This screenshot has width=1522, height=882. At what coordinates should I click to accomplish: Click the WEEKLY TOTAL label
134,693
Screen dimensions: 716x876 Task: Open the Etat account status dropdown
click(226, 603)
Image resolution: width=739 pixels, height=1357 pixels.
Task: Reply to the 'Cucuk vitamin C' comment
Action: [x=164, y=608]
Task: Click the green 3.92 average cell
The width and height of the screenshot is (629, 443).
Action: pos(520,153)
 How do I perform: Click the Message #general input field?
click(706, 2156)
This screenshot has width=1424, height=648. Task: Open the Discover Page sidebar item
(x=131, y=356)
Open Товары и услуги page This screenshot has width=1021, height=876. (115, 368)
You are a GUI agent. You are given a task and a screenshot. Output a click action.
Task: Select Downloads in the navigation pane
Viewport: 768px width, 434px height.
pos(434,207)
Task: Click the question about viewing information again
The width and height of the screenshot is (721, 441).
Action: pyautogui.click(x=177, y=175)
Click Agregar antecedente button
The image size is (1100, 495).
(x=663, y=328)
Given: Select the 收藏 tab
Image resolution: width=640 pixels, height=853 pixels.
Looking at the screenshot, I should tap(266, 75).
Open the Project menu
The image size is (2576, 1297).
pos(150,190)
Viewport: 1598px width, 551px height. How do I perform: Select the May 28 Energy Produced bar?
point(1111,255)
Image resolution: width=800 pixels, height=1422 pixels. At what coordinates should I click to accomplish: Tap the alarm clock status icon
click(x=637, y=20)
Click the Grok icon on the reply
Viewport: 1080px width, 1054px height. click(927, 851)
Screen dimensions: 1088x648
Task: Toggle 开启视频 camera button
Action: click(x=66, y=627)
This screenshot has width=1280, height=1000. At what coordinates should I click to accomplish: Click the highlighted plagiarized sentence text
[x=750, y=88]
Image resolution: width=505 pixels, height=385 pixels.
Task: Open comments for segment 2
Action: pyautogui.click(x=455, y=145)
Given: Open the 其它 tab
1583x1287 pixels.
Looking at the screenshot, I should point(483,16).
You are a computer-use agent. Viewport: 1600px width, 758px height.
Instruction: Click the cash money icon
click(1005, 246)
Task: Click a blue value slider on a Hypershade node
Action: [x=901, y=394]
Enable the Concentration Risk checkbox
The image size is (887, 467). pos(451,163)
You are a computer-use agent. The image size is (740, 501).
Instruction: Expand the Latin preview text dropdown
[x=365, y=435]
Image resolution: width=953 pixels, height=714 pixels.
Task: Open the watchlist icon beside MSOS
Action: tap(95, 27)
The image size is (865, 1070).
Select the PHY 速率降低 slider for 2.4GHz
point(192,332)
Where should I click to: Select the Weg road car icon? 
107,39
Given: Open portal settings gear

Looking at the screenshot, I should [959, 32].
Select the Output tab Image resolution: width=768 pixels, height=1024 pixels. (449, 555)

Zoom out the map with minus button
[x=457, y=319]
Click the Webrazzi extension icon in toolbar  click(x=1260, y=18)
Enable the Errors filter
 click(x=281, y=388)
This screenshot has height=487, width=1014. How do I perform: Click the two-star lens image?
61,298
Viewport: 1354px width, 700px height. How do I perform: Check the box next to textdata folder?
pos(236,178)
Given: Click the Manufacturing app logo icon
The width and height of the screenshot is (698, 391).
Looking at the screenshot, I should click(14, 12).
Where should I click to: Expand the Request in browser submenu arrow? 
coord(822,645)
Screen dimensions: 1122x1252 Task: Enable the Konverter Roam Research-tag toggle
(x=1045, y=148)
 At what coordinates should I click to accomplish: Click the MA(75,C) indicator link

Exercise requirements: Please print the data above exactly as it appears.

Written answer:
This screenshot has width=1522, height=882. At what coordinates should I click to accomplish: Click the WEEKLY TOTAL label
134,693
Screen dimensions: 716x876 Task: Open the Etat account status dropdown
click(226, 603)
Image resolution: width=739 pixels, height=1357 pixels.
Task: Reply to the 'Cucuk vitamin C' comment
Action: [x=164, y=608]
Task: Click the green 3.92 average cell
The width and height of the screenshot is (629, 443).
Action: pos(520,153)
 How do I perform: Click the Message #general input field?
click(706, 2156)
This screenshot has width=1424, height=648. Task: Open the Discover Page sidebar item
(x=131, y=356)
Open Товары и услуги page This screenshot has width=1021, height=876. (115, 368)
You are a GUI agent. You are given a task and a screenshot. Output a click action.
Task: Select Downloads in the navigation pane
Viewport: 768px width, 434px height.
pos(434,207)
Task: Click the question about viewing information again
The width and height of the screenshot is (721, 441).
Action: pyautogui.click(x=177, y=175)
Click Agregar antecedente button
The image size is (1100, 495).
(x=663, y=328)
Given: Select the 收藏 tab
Image resolution: width=640 pixels, height=853 pixels.
Looking at the screenshot, I should tap(266, 75).
Open the Project menu
The image size is (2576, 1297).
pos(150,190)
Viewport: 1598px width, 551px height. How do I perform: Select the May 28 Energy Produced bar?
point(1111,255)
Image resolution: width=800 pixels, height=1422 pixels. At what coordinates should I click to accomplish: Tap the alarm clock status icon
click(x=637, y=20)
Click the Grok icon on the reply
Viewport: 1080px width, 1054px height. click(927, 851)
Screen dimensions: 1088x648
Task: Toggle 开启视频 camera button
Action: click(x=66, y=627)
This screenshot has width=1280, height=1000. At what coordinates should I click to accomplish: Click the highlighted plagiarized sentence text
[x=750, y=88]
Image resolution: width=505 pixels, height=385 pixels.
Task: Open comments for segment 2
Action: pyautogui.click(x=455, y=145)
Given: Open the 其它 tab
1583x1287 pixels.
Looking at the screenshot, I should point(483,16).
You are a computer-use agent. Viewport: 1600px width, 758px height.
Instruction: Click the cash money icon
click(1005, 246)
Task: Click a blue value slider on a Hypershade node
Action: [x=901, y=394]
Enable the Concentration Risk checkbox
The image size is (887, 467). pos(451,163)
You are a computer-use agent. The image size is (740, 501).
Instruction: Expand the Latin preview text dropdown
[x=365, y=435]
Image resolution: width=953 pixels, height=714 pixels.
Task: Open the watchlist icon beside MSOS
Action: tap(95, 27)
The image size is (865, 1070).
Select the PHY 速率降低 slider for 2.4GHz
point(192,332)
Where should I click to: Select the Weg road car icon? 
107,39
Given: Open portal settings gear

Looking at the screenshot, I should [959, 32].
Select the Output tab Image resolution: width=768 pixels, height=1024 pixels. (449, 555)

Zoom out the map with minus button
[x=457, y=319]
Click the Webrazzi extension icon in toolbar  click(x=1260, y=18)
Enable the Errors filter
 click(x=281, y=388)
This screenshot has height=487, width=1014. How do I perform: Click the two-star lens image?
61,298
Viewport: 1354px width, 700px height. How do I perform: Check the box next to textdata folder?
pos(236,178)
Given: Click the Manufacturing app logo icon
The width and height of the screenshot is (698, 391).
Looking at the screenshot, I should click(14, 12).
Where should I click to: Expand the Request in browser submenu arrow? 
coord(822,645)
Screen dimensions: 1122x1252 Task: Enable the Konverter Roam Research-tag toggle
(x=1045, y=148)
 At what coordinates should I click to accomplish: Click the MA(75,C) indicator link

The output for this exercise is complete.